A few more thoughts on methodology -- we shouldn't expect administrations to operate like the Supreme Court. I don't mean that the DOJ offers one opinion on the WPR and the White House another (oops--that just happened). I'm trying to draw your attention to the fact that at the Court, the only issues (normally) are legal. At the White House, we always have the multiple dimensions of politics, policy, and the Constitution. Constitutional, do we think the 60 day clock is beyond Congress's power given our powers in Article II; policy, what's the best foreign policy to follow regardless of what Congress thinks; political, is it necessary to tell Congress we think the WPR is unconstitutional when we could accomplish our policy end by not conceding that it is constitutional and acting as if we had the authority without saying more than the minimum required.

Now let's apply these three perspectives to the implementation history of the WPR. From a political point of view, the WPR was on the wrong side of the Republican party. It was basically a Democratic project passed over the veto of a Republican president, one considered well versed in foreign affairs whatever else we may think of him. Ford (and Cheney) believed presidential power was under attack in the mid-1970s and they had good reason to think so. Ford went along with the WPR while in office, but immediately attacked it once he was no longer president, highlighting this issue for Republicans.

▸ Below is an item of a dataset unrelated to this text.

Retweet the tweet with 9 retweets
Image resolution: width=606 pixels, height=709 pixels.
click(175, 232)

The Reagan administration said little about the WPR until they encountered foreign policy difficulties in Lebanon and tussled with Congress over the Grenada invasion in 1983. Reagan issued a signing statement hinting the WPR was unconstitutional and the administration as a whole strongly attacked Congress in 1984 for interfering with presidential prerogatives in foreign policy. It's reasonably clear that administration attorneys picked up the drumbeat from there and spread the word to journalists that "no president" had ever found the WPR constitutional. From the Reagan point of view, the WPR was interfering with their ability to conduct policy, so why not lay down a marker that it was unconstitutional, given the importance of the C-in-C power to presidents?

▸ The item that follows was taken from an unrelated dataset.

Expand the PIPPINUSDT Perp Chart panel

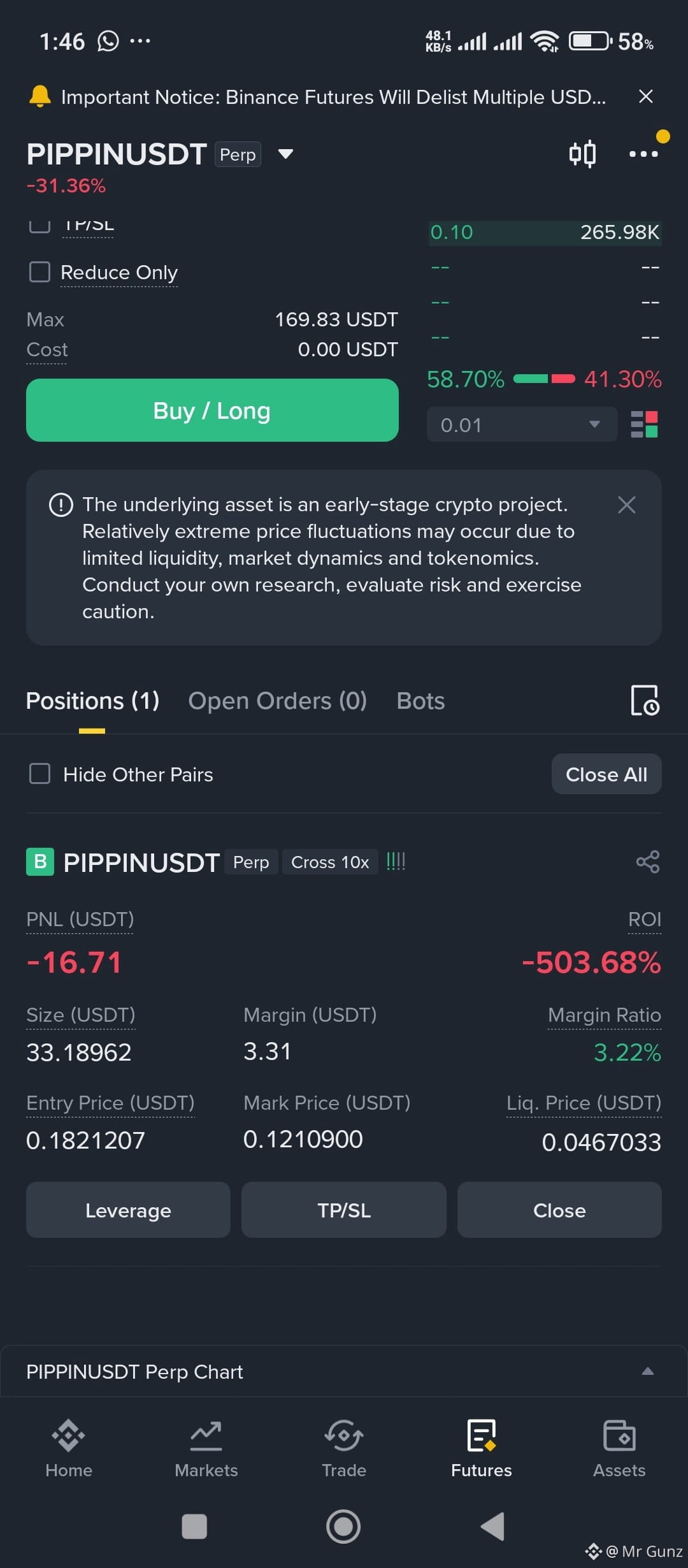pyautogui.click(x=648, y=1371)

By the Bush I administration, I see the WPR's unconstitutionality as being conventional wisdom. The end of the 1980s was also a time of widespread disillusionment with the WPR in Congress, with many declaring it a dead letter. This brings us to the Gulf War and the advice of White House Counsel Boyden Gray in an August 1990 memo to the president (I have bolded some relevant text). It's available from the Bush presidential library. Gray endorsed a very broad version of the "defensive war" rationale for presidential war powers. As long as the US is not the aggressor, presidents have the power to take the nation to war:

"Because we believe that the United States does not initiate aggression, the Executive branch has generally held that the President can order U.S. forces into combat without a declaration of war. Accordingly, we have proceeded without a declaration of war or other congressional authorization when it was politically tenable to do so, as in Grenada and Panama."

With respect to the WPR: "In the absence of either a declaration of war or a joint resolution, we would be subject to both the War Power Resolution's reporting requirement and its requirement -- which we regard as unconstitutional-- to terminate deployments into hostile situations after 60 days."

Bush's 1998 memoir makes clear he accepted Gray's analysis. He of course wanted Congress's political support and he thought it might hurt his policy in the Gulf if he didn't have it. But contrary to what many legal scholars have thought, Bush was fully prepared to launch one of the biggest military operations in recent history on his own authority as president. And no, it didn't really matter whether the operation lasted 60 days or not. I'll reserve commentary on the position of the Clinton-Obama administrations for another time, but let's just conclude with the 2002 testimony of John Yoo while serving in the Bush II administration: "This administration follows the course of administrations before us, both Democratic and Republican, in the view that the President's power to engage U.S. armed forces in military hostilities is not limited by the War Powers Resolution." Yoo may have been wrong about the Clinton administration, but he was not wrong about the Reagan and Bush I administrations.